What grip size and grip style does Ben Johns prefer?

Ben Johns uses a smaller grip circumference, which allows him to generate more wrist snap and topspin on his drives and rolls. He plays with a continental grip that he shifts slightly depending on whether he's executing a drive, a reset, or an erne, giving him maximum versatility throughout a rally.

Can recreational players benefit from using the same paddle as Ben Johns?

Recreational players can absolutely benefit from the Joola Hyperion's technology, but it's worth noting that high-performance paddles like his are engineered for players who can already generate their own pace and spin. Beginners may find a slightly more forgiving paddle easier to learn on before stepping up to the same setup Ben uses.

How much does Ben Johns' Joola paddle cost?

The Joola Hyperion series typically retails between $180 and $250 USD depending on the specific model and surface material. The CFS and CFS 16 variants sit at different price points, with the higher-end versions featuring thinner cores designed for more experienced players who prioritize feel and spin over pure power.

What does Ben Johns' training routine look like?

Ben Johns trains with a heavy emphasis on repetitive drilling at the kitchen line, focusing on dink consistency, speed-up recognition, and reset mechanics under pressure. He also incorporates athletic conditioning work to maintain the lateral quickness and core stability that allow him to recover position after aggressive exchanges at the net.

What playing style does Ben Johns use and how can I learn from it?

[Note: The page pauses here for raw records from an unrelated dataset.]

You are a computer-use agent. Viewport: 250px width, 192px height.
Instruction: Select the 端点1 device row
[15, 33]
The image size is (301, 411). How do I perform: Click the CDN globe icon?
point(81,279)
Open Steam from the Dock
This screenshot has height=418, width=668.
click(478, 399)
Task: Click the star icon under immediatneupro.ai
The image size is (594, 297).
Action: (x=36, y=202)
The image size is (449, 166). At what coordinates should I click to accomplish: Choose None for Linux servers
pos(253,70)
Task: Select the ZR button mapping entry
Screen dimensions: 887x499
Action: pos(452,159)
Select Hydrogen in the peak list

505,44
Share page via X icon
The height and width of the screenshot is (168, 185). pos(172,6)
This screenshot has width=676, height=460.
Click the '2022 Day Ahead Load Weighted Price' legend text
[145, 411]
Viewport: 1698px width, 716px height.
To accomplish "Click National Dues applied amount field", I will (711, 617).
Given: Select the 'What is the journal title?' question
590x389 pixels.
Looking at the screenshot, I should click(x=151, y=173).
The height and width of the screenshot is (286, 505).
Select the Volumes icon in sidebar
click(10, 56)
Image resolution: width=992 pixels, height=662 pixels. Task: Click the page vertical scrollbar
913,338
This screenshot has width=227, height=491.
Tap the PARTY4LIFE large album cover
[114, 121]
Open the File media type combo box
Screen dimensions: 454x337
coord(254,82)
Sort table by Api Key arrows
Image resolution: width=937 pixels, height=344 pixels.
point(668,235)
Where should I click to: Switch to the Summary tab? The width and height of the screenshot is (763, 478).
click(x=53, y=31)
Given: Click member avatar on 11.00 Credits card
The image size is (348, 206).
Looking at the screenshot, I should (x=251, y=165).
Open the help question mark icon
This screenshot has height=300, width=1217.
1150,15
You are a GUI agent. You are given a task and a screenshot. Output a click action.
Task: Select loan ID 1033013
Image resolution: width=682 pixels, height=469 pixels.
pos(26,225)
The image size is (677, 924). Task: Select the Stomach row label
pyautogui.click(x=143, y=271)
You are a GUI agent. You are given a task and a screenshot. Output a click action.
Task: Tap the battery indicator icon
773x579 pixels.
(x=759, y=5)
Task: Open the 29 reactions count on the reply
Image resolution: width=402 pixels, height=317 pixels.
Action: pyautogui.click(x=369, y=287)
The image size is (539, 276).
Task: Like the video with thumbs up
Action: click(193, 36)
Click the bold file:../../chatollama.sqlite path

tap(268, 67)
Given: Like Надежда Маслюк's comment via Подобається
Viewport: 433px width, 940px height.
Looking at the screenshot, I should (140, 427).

Ben Johns plays a highly strategic style that blends patience in soft dink rallies with explosive attacks when he identifies a high ball or a weak reset from his opponent. To learn from his approach, focus on improving your third-shot drop, practicing controlled speed-ups from the kitchen, and studying how he dictates tempo rather than simply reacting to opponents.

Is the Ben Johns paddle legal for tournament play?

Yes, the Joola Hyperion paddles used by Ben Johns are approved by USA Pickleball and appear on the official approved paddle list for sanctioned tournament play. That said, it's always a good practice to verify the specific model number on the current USA Pickleball approved paddle list before competing, as approval statuses can be updated periodically.